Hippolyte Mordeille fait partie de ces personnages qui s’illustrèrent au début du XIXe siècle d’un côté et de l’autre des rives du Rio de la Plata entre Buenos Aires et Montevideo. Voulant établir des places de commerce, les anglais n’hésitèrent pas à envoyer des contingents armés pour ouvrir la voie aux commerçants. Ces combats seront le signe annonciateur des grands bouleversements de la région qui s’achemina vers sa séparation de la tutelle espagnole (mai 1810) et l’indépendance de l’Argentine (9 juillet 1816) et les longs conflits fratricides qui s’ensuivirent.
Parmi ces personnages historiques nous avons déjà abordés à plusieurs reprises les épopées de Jacques de Liniers et du corsaire Hippolyte Bouchard.
François Hippolyte Mordeille (François-de-Paule Hippolyte Mordeille) est né à Bormes-les-Mimosas le 6 mai 1758. Il est le fils de Salvadore Mordeille et de Marie Lucie Couvert .
Il est devenu marin très jeune. En 1789, il est capitaine de l’Amis et en 1790 capitaine d’un navire immatriculé à Marseille.

○ ○ ○

À faire.
A. D’après le texte sur Hippolyte Mordeille, où et quand celui-ci est-il né ?
B. Indiquez si chacune de ces affirmations concorde avec le texte sur Hippolyte Mordeille : (i) En 1789, Mordeille commandait l’Amis. (ii) L’indépendance de l’Argentine date du 9 juillet 1816. (iii) Les Anglais comptaient ouvrir des places de commerce sans recourir aux armes.
C. Recopiez sans rien changer le passage du texte sur Hippolyte Mordeille qui s’ouvre sur les mots contenant « Hippolyte Mordeille fait » et se referme sur « Lucie Couvert . ».

Données de pointage pour texte et éléments:
○ ○ ○

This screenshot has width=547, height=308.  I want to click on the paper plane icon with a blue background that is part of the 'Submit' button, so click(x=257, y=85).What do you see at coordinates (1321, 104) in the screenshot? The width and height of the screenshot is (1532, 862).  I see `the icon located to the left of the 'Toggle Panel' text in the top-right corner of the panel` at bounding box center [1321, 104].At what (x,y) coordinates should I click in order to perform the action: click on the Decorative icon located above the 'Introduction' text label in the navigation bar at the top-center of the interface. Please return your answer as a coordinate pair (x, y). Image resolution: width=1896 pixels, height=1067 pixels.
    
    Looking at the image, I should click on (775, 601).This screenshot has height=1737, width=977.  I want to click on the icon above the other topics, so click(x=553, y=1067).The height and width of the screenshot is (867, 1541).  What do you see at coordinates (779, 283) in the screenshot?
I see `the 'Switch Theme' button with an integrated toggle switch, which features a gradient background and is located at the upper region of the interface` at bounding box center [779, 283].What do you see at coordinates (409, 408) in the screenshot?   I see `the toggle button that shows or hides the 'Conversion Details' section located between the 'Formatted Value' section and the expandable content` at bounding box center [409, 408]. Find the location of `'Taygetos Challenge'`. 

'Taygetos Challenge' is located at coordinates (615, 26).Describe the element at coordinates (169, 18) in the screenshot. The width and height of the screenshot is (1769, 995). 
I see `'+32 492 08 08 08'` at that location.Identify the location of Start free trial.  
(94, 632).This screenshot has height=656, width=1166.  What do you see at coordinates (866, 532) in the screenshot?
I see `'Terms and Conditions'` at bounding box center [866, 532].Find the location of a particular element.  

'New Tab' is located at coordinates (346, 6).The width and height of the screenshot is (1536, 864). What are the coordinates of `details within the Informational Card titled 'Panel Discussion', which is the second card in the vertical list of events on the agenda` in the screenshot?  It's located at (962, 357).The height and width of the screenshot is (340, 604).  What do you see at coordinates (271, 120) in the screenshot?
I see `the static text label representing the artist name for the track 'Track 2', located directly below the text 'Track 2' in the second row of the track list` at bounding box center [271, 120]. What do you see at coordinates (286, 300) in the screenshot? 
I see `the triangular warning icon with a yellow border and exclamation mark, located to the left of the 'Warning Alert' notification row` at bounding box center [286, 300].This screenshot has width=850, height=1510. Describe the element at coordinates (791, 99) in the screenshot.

○ ○ ○

Résultats.
A. À Bormes-les-Mimosas, le 6 mai 1758.

B.
(i) Oui : « En 1789, il est capitaine de l’Amis ».
(ii) Oui : « l’indépendance de l’Argentine (9 juillet 1816) ».
(iii) Non : « les anglais n’hésitèrent pas à envoyer des contingents armés pour ouvrir la voie aux commerçants ».

C.
Hippolyte Mordeille fait partie de ces personnages qui s’illustrèrent au début du XIXe siècle d’un côté et de l’autre des rives du Rio de la Plata entre Buenos Aires et Montevideo. Voulant établir des places de commerce, les anglais n’hésitèrent pas à envoyer des contingents armés pour ouvrir la voie aux commerçants. Ces combats seront le signe annonciateur des grands bouleversements de la région qui s’achemina vers sa séparation de la tutelle espagnole (mai 1810) et l’indépendance de l’Argentine (9 juillet 1816) et les longs conflits fratricides qui s’ensuivirent.
Parmi ces personnages historiques nous avons déjà abordés à plusieurs reprises les épopées de Jacques de Liniers et du corsaire Hippolyte Bouchard.
François Hippolyte Mordeille (François-de-Paule Hippolyte Mordeille) est né à Bormes-les-Mimosas le 6 mai 1758. Il est le fils de Salvadore Mordeille et de Marie Lucie Couvert .